Israel held secret but unsuccessful talks with North Korea in the 1990s in a bid to persuade the communist state to stop exporting missiles to Arab countries, a Japanese newspaper reported Thursday.

Israel in September this year launched an air strike in Syria which Western media reports said targeted a nuclear facility developed with North Korea.

But a decade and a half ago, Israel quietly sent negotiators to Pyongyang out of growing concern about North Korea's military cooperation with Arab states, the Yomiuri Shimbun said, quoting former officials in Jerusalem.

North Korea initiated the contact in 1992 through a Korean-American jeweller and sought Israeli investment in a gold mine project in the impoverished communist state, the Yomiuri quoted former Israeli diplomat Eytan Bentsur as saying.

The gold mine was badly flooded, but Israel offered to invest 30 million dollars and potentially another one billion dollars as part of a deal, he was quoted as saying.

But the team was alarmed that North Korea denied military links with Israel's Arab neighbours and that Pyongyang was holding parallel talks with both Israel's foreign ministry and Mossad spy agency, the report said.

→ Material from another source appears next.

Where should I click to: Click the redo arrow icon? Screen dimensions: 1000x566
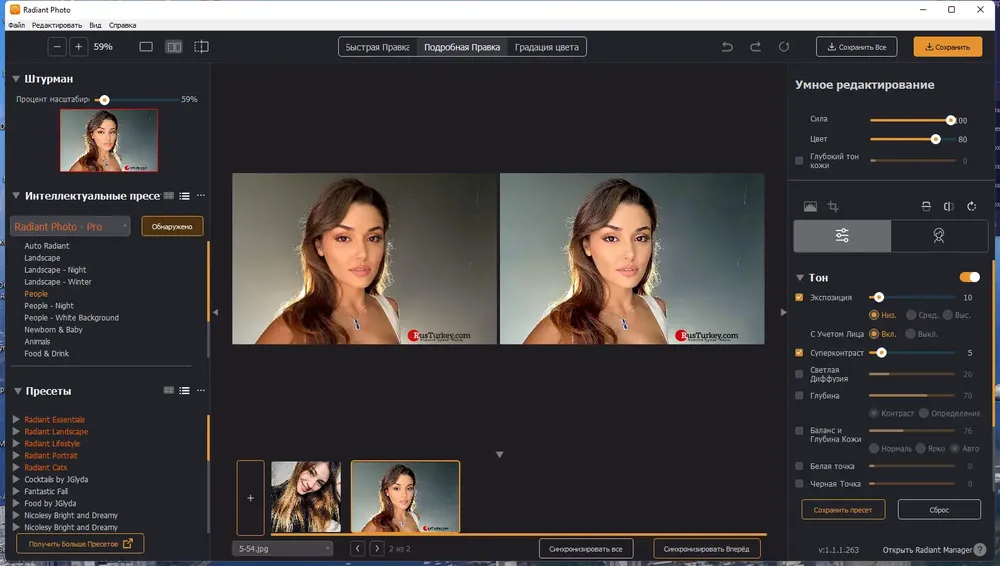point(755,47)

Doubting North Korea's commitment, Israel's then premier Yitzhak Rabin shut off the negotiations in August 1993, two years before he was assassinated, the newspaper said.

Rabin also took the decision because negotiations were stepping up between US president Bill Clinton's administration and North Korea, he was quoted as saying.

Bentsur said that the Israelis found North Korea bizarre as they were offered live fish to eat and attended one of North Korea's famous synchronised mass spectacles.

"It was very surreal," he was quoted as saying.

He said the Israelis were particularly concerned by North Korea's alleged exports of ballistic missiles at the time to Egypt, Syria, Libya and Iraq.

North Korea, one of the few non-Muslim states which has no relations with Israel, is believed to rely on weapons exports as one of its top money-makers.

The communist state last year tested an atom bomb for the first time but has since entered a US-backed disarmament-for-aid deal.